-------- Data to process

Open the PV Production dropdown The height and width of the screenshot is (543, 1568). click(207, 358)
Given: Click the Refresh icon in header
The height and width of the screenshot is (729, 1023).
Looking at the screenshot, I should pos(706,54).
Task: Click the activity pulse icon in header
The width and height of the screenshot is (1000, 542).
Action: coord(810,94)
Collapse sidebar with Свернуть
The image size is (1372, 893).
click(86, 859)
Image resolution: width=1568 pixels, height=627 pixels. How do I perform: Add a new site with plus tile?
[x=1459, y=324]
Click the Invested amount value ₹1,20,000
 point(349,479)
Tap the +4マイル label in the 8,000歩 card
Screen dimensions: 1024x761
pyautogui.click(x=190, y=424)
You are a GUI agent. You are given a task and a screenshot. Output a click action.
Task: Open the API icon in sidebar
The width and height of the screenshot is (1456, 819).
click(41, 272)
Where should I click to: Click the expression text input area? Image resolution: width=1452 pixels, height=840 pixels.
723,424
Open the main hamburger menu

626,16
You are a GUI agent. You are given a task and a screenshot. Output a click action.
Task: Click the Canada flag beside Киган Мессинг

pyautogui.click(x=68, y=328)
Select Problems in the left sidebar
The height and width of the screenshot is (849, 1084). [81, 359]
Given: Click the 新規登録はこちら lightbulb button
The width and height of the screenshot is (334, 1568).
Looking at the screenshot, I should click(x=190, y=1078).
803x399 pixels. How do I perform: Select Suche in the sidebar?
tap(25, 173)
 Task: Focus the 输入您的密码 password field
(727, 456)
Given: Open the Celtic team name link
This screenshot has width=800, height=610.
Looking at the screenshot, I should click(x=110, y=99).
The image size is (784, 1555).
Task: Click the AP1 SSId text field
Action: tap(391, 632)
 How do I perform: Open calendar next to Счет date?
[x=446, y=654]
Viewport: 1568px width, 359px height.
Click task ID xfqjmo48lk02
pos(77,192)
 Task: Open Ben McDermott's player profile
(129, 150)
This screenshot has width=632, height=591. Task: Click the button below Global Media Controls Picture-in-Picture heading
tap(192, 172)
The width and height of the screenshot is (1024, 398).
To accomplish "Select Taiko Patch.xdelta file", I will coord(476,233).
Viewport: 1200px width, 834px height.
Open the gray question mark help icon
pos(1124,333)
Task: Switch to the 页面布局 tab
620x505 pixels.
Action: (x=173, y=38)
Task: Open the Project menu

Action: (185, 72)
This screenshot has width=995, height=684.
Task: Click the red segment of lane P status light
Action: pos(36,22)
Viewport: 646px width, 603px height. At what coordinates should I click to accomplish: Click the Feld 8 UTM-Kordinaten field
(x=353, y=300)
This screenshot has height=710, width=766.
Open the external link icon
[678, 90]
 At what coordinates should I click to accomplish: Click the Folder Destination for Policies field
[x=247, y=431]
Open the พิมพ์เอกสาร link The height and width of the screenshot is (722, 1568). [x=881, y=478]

----------------

Please retype every line above, character for character, from the first line to the last.

Open the PV Production dropdown The height and width of the screenshot is (543, 1568). click(207, 358)
Given: Click the Refresh icon in header
The height and width of the screenshot is (729, 1023).
Looking at the screenshot, I should pos(706,54).
Task: Click the activity pulse icon in header
The width and height of the screenshot is (1000, 542).
Action: coord(810,94)
Collapse sidebar with Свернуть
The image size is (1372, 893).
click(86, 859)
Image resolution: width=1568 pixels, height=627 pixels. How do I perform: Add a new site with plus tile?
[x=1459, y=324]
Click the Invested amount value ₹1,20,000
 point(349,479)
Tap the +4マイル label in the 8,000歩 card
Screen dimensions: 1024x761
pyautogui.click(x=190, y=424)
You are a GUI agent. You are given a task and a screenshot. Output a click action.
Task: Open the API icon in sidebar
The width and height of the screenshot is (1456, 819).
click(41, 272)
Where should I click to: Click the expression text input area? Image resolution: width=1452 pixels, height=840 pixels.
723,424
Open the main hamburger menu

626,16
You are a GUI agent. You are given a task and a screenshot. Output a click action.
Task: Click the Canada flag beside Киган Мессинг

pyautogui.click(x=68, y=328)
Select Problems in the left sidebar
The height and width of the screenshot is (849, 1084). [81, 359]
Given: Click the 新規登録はこちら lightbulb button
The width and height of the screenshot is (334, 1568).
Looking at the screenshot, I should click(x=190, y=1078).
803x399 pixels. How do I perform: Select Suche in the sidebar?
tap(25, 173)
 Task: Focus the 输入您的密码 password field
(727, 456)
Given: Open the Celtic team name link
This screenshot has width=800, height=610.
Looking at the screenshot, I should click(x=110, y=99).
The image size is (784, 1555).
Task: Click the AP1 SSId text field
Action: tap(391, 632)
 How do I perform: Open calendar next to Счет date?
[x=446, y=654]
Viewport: 1568px width, 359px height.
Click task ID xfqjmo48lk02
pos(77,192)
 Task: Open Ben McDermott's player profile
(129, 150)
This screenshot has width=632, height=591. Task: Click the button below Global Media Controls Picture-in-Picture heading
tap(192, 172)
The width and height of the screenshot is (1024, 398).
To accomplish "Select Taiko Patch.xdelta file", I will coord(476,233).
Viewport: 1200px width, 834px height.
Open the gray question mark help icon
pos(1124,333)
Task: Switch to the 页面布局 tab
620x505 pixels.
Action: (x=173, y=38)
Task: Open the Project menu

Action: (185, 72)
This screenshot has width=995, height=684.
Task: Click the red segment of lane P status light
Action: pos(36,22)
Viewport: 646px width, 603px height. At what coordinates should I click to accomplish: Click the Feld 8 UTM-Kordinaten field
(x=353, y=300)
This screenshot has height=710, width=766.
Open the external link icon
[678, 90]
 At what coordinates should I click to accomplish: Click the Folder Destination for Policies field
[x=247, y=431]
Open the พิมพ์เอกสาร link The height and width of the screenshot is (722, 1568). [x=881, y=478]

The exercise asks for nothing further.